Tasks like packet inspection for firewalling and network address translation (re-writing packet headers) are costly in terms of clock cycles. The CPU in the VDSL2 modem is already handling the demodulation/modulation of an up-to 30MHz signal.
Once the symbols have been recovered from the QAM-modulated subcarriers by the DSP engine, they've got to be re-assembled into a bitstream. Then that bitstream has to be (re-)encapsulated into ethernet frames. Only then can it be wired out over a LAN port to the PCs in the consumer premises. By design, that is done in the most efficient way possible - in the raw, with no TCP layering.
At a guess, all that processing is already pushing the performance limits of a 400MIPS CPU (the Broadcom 6368). Expecting the CPU to also perform routing and firewalling etcetera is possibly expecting too much from such a humble beast. The MIPS32 cores in the Broadcom SoCs date to the mid-1980s, when they were used in 'top-of-the-range' Unix desktop machines. For the same purpose, the MIPS32 is basically obsolete nowadays.

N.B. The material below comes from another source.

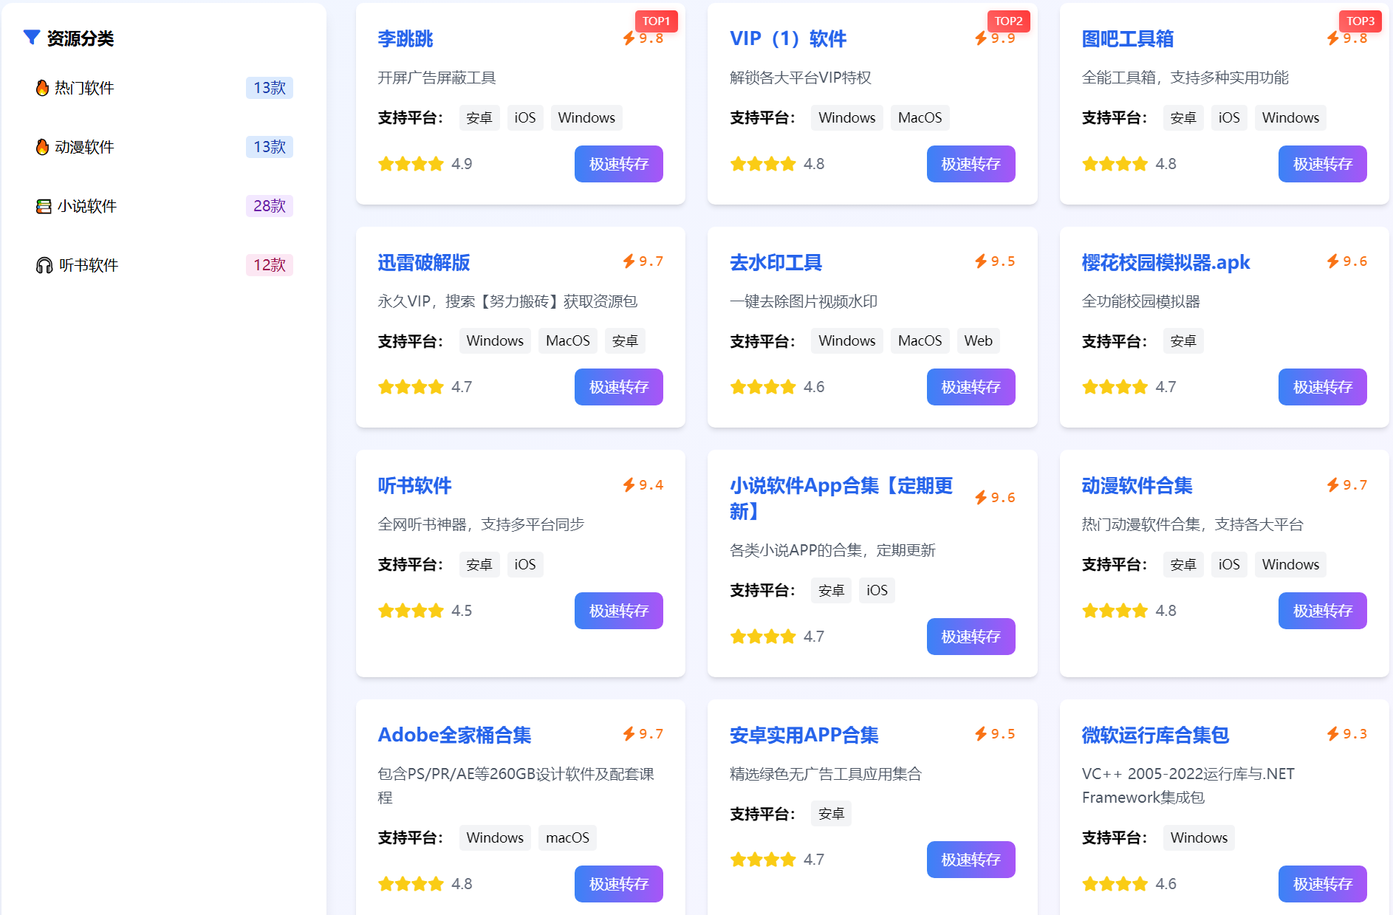Screen dimensions: 1393x915
Task: Click the TOP1 badge on 李跳跳
Action: click(x=657, y=21)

Today, AT&T (a much better funded telco than BT) supplies a VDSL2 modem-router which is driven by a 400MHz dual core five issue slot Trimedia TM3260 CPU. The TriMedia is a dedicated media processor. The VDSL2 CPE supplied by AT&T is the 2Wire 3801HGV. Arguably, it is about the best VDSL2 modem router for CPE that money can buy. The big selling point of the TriMedia is its instruction level parallelism (ILM). A dual core five issue slot VLIW CPU, like the TriMedia can simultaneously execute ten primitive operations every clock cycle. And many of those operations were explicitly designed for digital signal processing needs.
With 10 ops per clock cycle (ignoring costly branches and jumps) this means that in theory, the effective processing power of the TriMedia, compared to a single pipelined CPU like the MIPS32 in the Huawei or the ECI, is boosted by a factor of ten. (In practice, however, it's very difficult to actually exploit all that parallelism to the full).

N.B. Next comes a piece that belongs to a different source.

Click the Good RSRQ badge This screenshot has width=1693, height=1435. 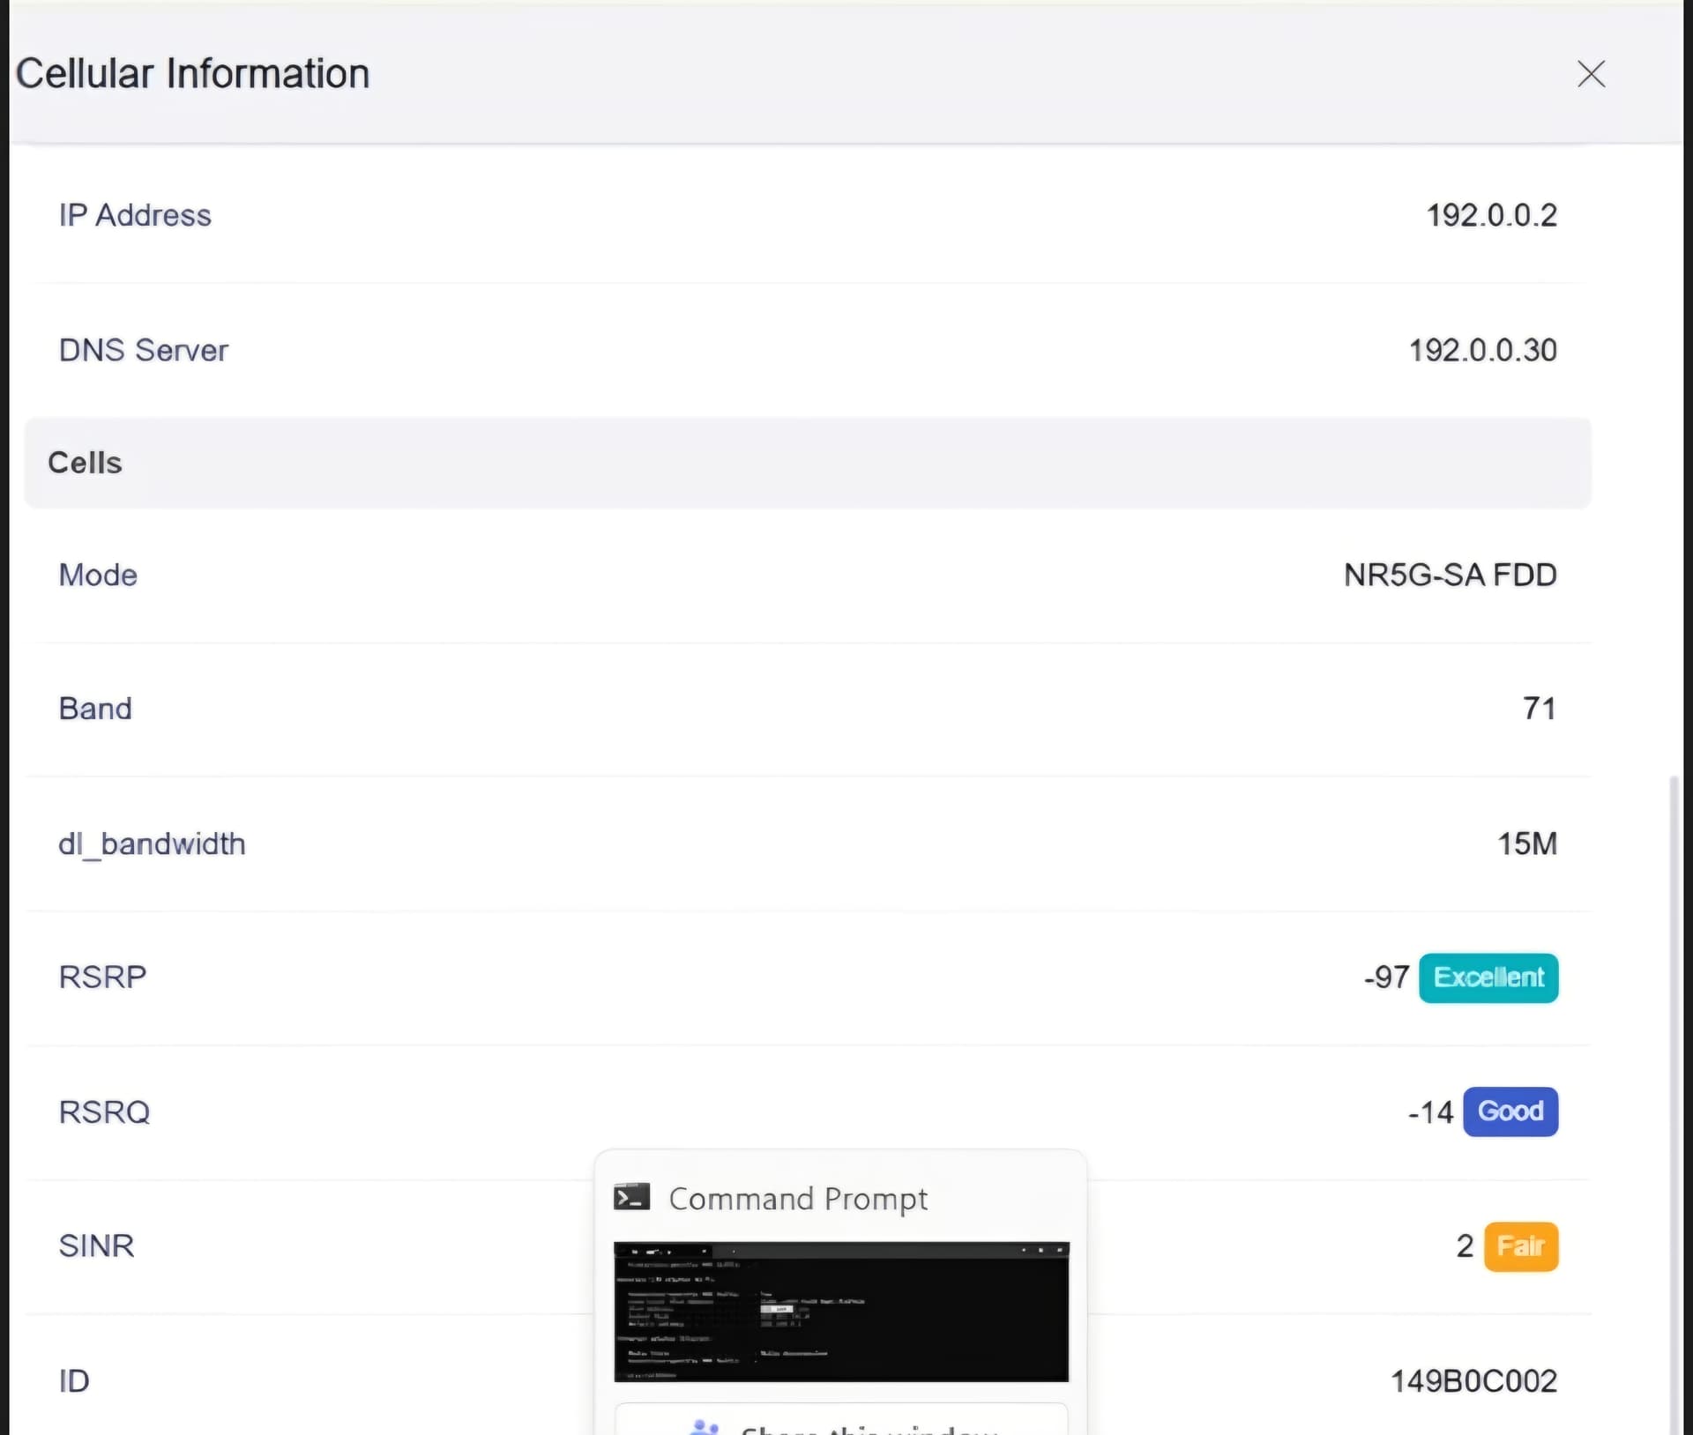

For argument's sake though.. if a MIPS32 processor, like the CPU found in the Huawei HG612, can perform one operation every clock tick, then it can crunch 400 million instructions per second (400MIPS).
By contrast, the dual-core Trimedia used in the AT&T VDSL2 modem-router, can crunch ten times that (4GIPS). That's comparable on raw processing power to a single core Intel Atom. Still pants, by desktop standards, but nevertheless ten times better than the Huawe or the ECI.
Yet AT&T's end-users are still complaining that when their modem-routers are placed under a moderate load, e.g. when routing the traffic for seven separate PCs over that single VDSL line, the 2Wire is still grinding to a halt!
IMVHO, the Martlesham egg-heads have probably done the right thing by splitting the load between a router and a modem. The Huawei will cost less than £10 in volume, perhaps as little as £5. AT&T's modem-router probably costs over £50. To install CPE that will be future-proofed for VDSL2 Profile 30 (and above) could easily cost over £100 per premises.